El ojo en la pantalla (2)
El reto de alinearse a la tecnología no fue necesariamente fácil: nos tocó parir lo mismo el mapa que el territorio. Una dificultad que ya los seres humanos en adelante no tendrán que sentir, porque otros lo hicieron crísticamente por ellos. Ese ritmo y fluidez digital en el cuál hoy funcionan fue posible gracias a enormes pudores. Si alguna vez llegamos a esa famosa singularidad de la cuál hablan –cada vez con más autoridad– los futurólogos será por vía de aquellos que murieron en el campo de batalla de la tecnología.

Datos de entrada
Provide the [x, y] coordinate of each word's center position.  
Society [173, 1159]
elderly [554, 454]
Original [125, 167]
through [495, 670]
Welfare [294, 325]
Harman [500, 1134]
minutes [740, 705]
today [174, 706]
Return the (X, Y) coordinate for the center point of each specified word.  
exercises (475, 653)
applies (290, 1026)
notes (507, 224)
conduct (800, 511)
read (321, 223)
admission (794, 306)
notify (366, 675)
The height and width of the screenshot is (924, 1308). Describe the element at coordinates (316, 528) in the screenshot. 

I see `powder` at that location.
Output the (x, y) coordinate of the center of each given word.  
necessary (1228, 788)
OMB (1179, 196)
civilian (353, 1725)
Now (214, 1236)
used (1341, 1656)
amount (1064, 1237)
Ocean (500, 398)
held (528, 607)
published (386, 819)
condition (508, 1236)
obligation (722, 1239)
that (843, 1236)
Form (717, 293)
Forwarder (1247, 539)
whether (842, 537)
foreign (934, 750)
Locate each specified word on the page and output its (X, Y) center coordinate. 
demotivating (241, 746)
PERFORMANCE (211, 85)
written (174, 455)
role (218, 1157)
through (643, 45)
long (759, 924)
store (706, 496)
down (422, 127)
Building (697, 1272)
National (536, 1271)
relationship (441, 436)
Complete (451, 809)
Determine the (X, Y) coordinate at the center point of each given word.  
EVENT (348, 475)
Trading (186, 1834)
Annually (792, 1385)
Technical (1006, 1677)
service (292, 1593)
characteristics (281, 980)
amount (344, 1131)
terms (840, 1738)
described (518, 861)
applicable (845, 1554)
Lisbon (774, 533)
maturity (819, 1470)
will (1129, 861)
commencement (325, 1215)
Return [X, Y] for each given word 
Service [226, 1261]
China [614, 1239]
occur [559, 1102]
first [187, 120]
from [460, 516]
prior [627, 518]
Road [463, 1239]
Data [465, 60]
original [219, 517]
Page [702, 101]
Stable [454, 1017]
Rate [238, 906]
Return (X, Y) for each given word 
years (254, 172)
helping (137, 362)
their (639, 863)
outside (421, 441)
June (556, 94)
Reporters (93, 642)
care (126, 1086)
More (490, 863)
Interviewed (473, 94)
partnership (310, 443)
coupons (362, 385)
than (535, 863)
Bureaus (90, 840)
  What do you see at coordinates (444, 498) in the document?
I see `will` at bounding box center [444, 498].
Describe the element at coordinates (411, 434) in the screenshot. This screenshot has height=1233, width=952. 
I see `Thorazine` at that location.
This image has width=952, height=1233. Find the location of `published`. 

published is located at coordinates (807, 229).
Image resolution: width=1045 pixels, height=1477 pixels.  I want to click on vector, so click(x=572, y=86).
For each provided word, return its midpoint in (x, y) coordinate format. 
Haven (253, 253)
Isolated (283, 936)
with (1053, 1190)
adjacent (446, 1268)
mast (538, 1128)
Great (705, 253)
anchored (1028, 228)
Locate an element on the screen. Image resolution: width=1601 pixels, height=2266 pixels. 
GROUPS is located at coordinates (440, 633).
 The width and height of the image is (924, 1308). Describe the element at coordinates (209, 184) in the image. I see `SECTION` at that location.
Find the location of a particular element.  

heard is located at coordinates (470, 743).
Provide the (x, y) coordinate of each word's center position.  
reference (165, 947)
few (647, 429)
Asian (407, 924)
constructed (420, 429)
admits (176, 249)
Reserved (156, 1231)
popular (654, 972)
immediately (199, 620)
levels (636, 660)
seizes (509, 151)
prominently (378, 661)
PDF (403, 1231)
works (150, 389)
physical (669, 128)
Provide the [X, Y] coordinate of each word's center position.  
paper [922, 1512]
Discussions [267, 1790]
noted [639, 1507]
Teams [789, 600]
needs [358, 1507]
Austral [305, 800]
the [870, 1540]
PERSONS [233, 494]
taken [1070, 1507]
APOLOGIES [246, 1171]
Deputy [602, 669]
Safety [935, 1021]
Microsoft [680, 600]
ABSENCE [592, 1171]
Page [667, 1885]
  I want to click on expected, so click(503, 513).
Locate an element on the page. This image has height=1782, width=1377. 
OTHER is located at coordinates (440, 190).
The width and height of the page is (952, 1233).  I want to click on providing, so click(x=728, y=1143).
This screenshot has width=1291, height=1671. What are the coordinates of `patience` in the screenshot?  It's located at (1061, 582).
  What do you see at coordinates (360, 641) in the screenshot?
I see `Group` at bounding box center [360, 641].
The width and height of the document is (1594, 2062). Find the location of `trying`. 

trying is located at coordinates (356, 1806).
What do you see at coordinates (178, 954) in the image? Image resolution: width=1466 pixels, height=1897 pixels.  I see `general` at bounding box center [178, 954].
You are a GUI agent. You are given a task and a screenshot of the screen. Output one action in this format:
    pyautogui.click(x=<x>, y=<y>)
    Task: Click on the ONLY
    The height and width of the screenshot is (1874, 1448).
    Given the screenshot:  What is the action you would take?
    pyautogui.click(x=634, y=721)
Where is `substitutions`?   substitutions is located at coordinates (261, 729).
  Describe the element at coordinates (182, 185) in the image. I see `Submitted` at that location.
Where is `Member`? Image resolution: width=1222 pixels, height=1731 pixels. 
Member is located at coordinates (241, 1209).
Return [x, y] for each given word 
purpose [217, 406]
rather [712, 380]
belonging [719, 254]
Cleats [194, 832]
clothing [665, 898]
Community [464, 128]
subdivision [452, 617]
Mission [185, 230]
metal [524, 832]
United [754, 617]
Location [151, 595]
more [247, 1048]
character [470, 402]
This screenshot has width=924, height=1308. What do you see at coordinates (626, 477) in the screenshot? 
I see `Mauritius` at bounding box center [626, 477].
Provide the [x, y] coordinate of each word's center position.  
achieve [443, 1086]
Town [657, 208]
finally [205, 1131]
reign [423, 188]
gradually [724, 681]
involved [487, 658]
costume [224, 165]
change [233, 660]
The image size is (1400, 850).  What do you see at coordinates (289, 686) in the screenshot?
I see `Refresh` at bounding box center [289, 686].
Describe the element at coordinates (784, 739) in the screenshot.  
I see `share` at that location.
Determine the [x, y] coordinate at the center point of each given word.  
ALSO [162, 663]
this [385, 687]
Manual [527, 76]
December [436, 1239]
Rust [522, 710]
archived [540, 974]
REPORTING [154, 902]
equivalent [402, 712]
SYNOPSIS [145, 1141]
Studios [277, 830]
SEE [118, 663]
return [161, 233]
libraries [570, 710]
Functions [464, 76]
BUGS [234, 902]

Tareas del ejercicio
1. Imprime todo lo que va en el fragmento sobre la tecnología desde "El ojo en la" hasta "de la tecnología.".
2. Según el fragmento sobre la tecnología, ¿por vía de quiénes se llegaría a la singularidad de la que hablan los futurólogos?
3. Retoma el fragmento sobre la tecnología y continúalo a partir de su última oración.
Los registros provienen de otra fuente.

Resultados esperados
1.
El ojo en la pantalla (2)
El reto de alinearse a la tecnología no fue necesariamente fácil: nos tocó parir lo mismo el mapa que el territorio. Una dificultad que ya los seres humanos en adelante no tendrán que sentir, porque otros lo hicieron crísticamente por ellos. Ese ritmo y fluidez digital en el cuál hoy funcionan fue posible gracias a enormes pudores. Si alguna vez llegamos a esa famosa singularidad de la cuál hablan –cada vez con más autoridad– los futurólogos será por vía de aquellos que murieron en el campo de batalla de la tecnología.

2. Por vía de aquellos que murieron en el campo de batalla de la tecnología.

3.
Dicho esto, el hecho de que ya hoy la tecnología sea un commodity plenamente manifestado, hiperdoméstico, no supone que la guerra haya terminado. Si lo vemos desde otra perspectiva, el drama apenas empieza. Y dos de sus síntomas más evidentes –lejanos el uno del otro pero a la vez complementarios– son la dispersión y el hiperenfoque: dos patologías de la atención. La dispersión, que nos atomiza hacia diez mil lugares y tiempos distintos, sin ninguna claridad ni eficacia narrativa. El hiperenfoque, que nos obliga a renunciar al mundo panorámicamente organizado en pos de una configuración estrecha –mi hijo llora, pero yo estoy bajando una nueva aplicación a mi IPhone, que así pasa a ser más importante que mi hijo y el universo circundante–. Hipnotizados por el ojo en la pantalla.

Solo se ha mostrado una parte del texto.